## [Data records]

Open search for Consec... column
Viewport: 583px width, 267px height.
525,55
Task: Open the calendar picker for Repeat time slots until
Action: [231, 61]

## [EXERCISE DESCRIPTION]
Reproduce every line of the data without changing a word.

## [RESULT]
Open search for Consec... column
Viewport: 583px width, 267px height.
525,55
Task: Open the calendar picker for Repeat time slots until
Action: [231, 61]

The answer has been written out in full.